## Problem to solve
Rewrite the lines of the records below, starting at the line containing "Where should I click to: Click the 看过" and ending at the line containing "click(x=78, y=102)", and replace "Activity Name" with "Event Name". Leave everything else unchanged.
══ Records for the exercise ══
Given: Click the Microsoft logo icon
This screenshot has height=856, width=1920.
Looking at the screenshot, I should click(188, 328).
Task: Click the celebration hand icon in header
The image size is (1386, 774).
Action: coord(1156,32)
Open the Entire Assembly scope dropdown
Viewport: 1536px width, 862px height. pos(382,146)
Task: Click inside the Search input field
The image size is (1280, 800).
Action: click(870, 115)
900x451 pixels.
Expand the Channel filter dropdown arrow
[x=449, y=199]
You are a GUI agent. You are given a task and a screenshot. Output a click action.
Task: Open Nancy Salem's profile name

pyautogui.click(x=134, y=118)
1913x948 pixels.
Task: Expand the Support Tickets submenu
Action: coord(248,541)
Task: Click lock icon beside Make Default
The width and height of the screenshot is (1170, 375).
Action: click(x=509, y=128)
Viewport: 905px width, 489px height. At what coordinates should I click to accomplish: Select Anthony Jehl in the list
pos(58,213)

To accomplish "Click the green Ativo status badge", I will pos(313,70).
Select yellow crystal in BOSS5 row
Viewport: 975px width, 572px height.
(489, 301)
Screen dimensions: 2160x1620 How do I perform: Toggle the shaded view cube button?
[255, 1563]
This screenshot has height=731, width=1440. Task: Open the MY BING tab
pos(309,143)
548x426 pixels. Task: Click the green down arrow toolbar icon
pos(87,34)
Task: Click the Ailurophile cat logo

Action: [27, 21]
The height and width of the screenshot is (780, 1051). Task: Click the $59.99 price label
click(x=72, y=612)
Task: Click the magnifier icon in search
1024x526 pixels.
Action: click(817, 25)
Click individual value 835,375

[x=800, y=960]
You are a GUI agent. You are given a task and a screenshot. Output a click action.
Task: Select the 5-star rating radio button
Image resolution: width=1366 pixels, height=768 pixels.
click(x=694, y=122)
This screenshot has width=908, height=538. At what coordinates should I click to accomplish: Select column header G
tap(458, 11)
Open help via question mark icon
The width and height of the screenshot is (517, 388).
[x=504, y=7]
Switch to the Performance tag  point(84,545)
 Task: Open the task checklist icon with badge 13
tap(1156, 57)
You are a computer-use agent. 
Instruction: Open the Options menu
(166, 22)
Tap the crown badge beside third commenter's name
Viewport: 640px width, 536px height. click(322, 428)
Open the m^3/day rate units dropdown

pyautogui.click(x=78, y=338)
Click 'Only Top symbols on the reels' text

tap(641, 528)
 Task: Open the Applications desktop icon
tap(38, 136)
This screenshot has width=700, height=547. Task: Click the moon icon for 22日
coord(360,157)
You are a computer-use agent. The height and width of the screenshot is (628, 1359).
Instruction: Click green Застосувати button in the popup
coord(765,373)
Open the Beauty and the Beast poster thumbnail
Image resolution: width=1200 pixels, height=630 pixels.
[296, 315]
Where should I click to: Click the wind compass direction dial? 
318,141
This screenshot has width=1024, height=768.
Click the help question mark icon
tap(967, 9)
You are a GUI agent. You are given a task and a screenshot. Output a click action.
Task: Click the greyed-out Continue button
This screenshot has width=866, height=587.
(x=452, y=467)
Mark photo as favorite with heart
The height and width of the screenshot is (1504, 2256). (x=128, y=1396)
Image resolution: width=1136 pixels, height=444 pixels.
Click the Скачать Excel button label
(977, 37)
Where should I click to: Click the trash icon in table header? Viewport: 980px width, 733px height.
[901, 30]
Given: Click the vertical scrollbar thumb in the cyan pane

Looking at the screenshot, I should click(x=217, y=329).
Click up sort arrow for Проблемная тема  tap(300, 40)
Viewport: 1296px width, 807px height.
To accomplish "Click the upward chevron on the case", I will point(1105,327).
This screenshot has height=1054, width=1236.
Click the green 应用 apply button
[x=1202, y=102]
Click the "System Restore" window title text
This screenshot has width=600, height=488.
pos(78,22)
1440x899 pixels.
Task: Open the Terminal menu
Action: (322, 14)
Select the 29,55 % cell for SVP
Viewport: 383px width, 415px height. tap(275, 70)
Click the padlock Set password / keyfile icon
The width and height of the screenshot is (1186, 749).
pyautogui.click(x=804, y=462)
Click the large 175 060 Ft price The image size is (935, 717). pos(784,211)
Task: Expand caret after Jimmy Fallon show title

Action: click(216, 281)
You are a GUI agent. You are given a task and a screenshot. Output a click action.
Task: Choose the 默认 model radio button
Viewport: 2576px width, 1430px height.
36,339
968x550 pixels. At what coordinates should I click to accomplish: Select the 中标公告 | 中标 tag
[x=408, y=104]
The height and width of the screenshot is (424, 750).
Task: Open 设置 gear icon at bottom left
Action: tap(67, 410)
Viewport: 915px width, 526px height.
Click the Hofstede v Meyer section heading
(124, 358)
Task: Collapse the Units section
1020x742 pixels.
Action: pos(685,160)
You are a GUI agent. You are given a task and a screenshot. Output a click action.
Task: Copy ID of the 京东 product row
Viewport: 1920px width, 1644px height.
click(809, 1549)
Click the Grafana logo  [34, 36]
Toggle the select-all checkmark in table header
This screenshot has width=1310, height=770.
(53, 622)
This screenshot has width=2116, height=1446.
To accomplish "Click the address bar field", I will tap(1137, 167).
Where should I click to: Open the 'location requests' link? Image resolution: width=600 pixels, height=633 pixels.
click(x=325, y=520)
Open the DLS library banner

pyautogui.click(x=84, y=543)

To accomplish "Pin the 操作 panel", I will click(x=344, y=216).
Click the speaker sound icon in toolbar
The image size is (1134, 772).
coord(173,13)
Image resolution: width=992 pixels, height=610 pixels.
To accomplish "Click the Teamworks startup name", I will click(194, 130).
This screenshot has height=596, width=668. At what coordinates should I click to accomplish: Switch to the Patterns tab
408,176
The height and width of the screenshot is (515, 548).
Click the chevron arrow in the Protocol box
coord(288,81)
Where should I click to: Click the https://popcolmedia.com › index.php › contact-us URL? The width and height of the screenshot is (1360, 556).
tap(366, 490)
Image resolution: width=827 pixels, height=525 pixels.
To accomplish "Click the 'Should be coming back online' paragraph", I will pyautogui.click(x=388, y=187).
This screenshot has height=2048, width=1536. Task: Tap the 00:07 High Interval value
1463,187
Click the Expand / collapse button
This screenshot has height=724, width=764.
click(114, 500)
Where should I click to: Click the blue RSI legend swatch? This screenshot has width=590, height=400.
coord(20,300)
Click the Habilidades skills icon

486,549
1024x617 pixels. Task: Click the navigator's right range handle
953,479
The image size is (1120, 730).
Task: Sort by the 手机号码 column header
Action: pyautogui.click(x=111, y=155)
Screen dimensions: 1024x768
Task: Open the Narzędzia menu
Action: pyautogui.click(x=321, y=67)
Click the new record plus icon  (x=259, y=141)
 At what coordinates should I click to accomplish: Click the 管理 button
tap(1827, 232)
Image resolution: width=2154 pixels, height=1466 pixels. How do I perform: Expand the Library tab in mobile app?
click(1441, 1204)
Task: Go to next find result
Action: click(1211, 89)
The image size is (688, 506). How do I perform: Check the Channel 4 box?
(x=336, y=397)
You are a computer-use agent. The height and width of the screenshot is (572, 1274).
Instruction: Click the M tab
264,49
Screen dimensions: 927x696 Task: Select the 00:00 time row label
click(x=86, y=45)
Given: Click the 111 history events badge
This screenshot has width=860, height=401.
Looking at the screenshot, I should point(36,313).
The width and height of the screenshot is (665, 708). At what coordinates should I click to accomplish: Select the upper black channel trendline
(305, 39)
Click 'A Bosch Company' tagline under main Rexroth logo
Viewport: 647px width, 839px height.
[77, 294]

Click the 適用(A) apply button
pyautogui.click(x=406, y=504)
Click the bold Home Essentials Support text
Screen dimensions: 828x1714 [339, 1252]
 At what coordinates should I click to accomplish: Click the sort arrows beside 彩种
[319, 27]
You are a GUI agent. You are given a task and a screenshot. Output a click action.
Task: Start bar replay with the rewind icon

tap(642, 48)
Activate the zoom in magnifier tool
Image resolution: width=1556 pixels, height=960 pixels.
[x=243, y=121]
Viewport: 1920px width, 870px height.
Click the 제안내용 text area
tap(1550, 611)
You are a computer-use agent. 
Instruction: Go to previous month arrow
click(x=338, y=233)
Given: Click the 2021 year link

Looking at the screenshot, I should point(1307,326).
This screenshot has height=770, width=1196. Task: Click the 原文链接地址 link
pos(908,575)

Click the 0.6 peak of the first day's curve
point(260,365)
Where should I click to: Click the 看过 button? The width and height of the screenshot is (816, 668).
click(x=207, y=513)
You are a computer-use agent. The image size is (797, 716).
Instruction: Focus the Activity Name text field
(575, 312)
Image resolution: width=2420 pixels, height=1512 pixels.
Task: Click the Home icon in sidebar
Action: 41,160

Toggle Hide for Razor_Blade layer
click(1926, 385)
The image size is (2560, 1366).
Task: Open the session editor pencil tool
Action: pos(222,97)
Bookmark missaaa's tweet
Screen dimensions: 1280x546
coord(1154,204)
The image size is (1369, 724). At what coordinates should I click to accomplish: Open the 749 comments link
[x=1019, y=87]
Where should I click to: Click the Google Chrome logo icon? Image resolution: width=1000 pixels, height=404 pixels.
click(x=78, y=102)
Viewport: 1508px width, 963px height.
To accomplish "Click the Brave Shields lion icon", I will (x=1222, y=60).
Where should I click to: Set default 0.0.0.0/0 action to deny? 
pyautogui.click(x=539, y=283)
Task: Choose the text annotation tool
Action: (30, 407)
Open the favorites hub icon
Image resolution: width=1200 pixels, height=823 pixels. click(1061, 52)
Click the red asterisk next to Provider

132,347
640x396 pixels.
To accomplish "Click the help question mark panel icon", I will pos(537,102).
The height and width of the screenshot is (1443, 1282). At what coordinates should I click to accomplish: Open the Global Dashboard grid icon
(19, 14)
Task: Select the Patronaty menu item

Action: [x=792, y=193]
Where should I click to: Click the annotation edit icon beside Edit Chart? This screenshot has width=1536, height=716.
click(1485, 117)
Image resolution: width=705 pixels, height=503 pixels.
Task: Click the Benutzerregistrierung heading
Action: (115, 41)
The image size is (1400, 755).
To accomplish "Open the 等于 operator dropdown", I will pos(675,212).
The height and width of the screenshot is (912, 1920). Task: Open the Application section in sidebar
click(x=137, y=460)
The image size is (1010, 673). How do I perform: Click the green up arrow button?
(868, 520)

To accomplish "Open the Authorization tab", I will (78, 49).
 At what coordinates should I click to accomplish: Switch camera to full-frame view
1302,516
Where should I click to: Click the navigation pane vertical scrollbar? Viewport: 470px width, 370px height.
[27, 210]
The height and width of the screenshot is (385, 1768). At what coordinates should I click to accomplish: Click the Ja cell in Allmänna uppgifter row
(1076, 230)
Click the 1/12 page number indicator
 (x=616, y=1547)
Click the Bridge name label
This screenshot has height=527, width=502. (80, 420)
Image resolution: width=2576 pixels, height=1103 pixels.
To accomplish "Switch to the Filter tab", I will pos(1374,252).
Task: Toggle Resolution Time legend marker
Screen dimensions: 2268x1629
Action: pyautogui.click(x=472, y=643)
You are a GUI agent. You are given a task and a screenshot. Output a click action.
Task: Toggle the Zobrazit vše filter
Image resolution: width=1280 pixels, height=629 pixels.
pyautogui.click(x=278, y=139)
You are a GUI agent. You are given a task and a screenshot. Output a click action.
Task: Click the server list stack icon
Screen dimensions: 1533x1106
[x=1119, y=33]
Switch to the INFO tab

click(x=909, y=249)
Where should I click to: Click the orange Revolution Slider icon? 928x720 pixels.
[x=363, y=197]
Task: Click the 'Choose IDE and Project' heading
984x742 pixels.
═══
## Response below
Where should I click to: Click the 看过 button? The width and height of the screenshot is (816, 668).
click(x=207, y=513)
You are a computer-use agent. The image size is (797, 716).
Instruction: Focus the Event Name text field
(575, 312)
Image resolution: width=2420 pixels, height=1512 pixels.
Task: Click the Home icon in sidebar
Action: 41,160

Toggle Hide for Razor_Blade layer
click(1926, 385)
The image size is (2560, 1366).
Task: Open the session editor pencil tool
Action: pos(222,97)
Bookmark missaaa's tweet
Screen dimensions: 1280x546
coord(1154,204)
The image size is (1369, 724). At what coordinates should I click to accomplish: Open the 749 comments link
[x=1019, y=87]
Where should I click to: Click the Google Chrome logo icon? Image resolution: width=1000 pixels, height=404 pixels.
click(x=78, y=102)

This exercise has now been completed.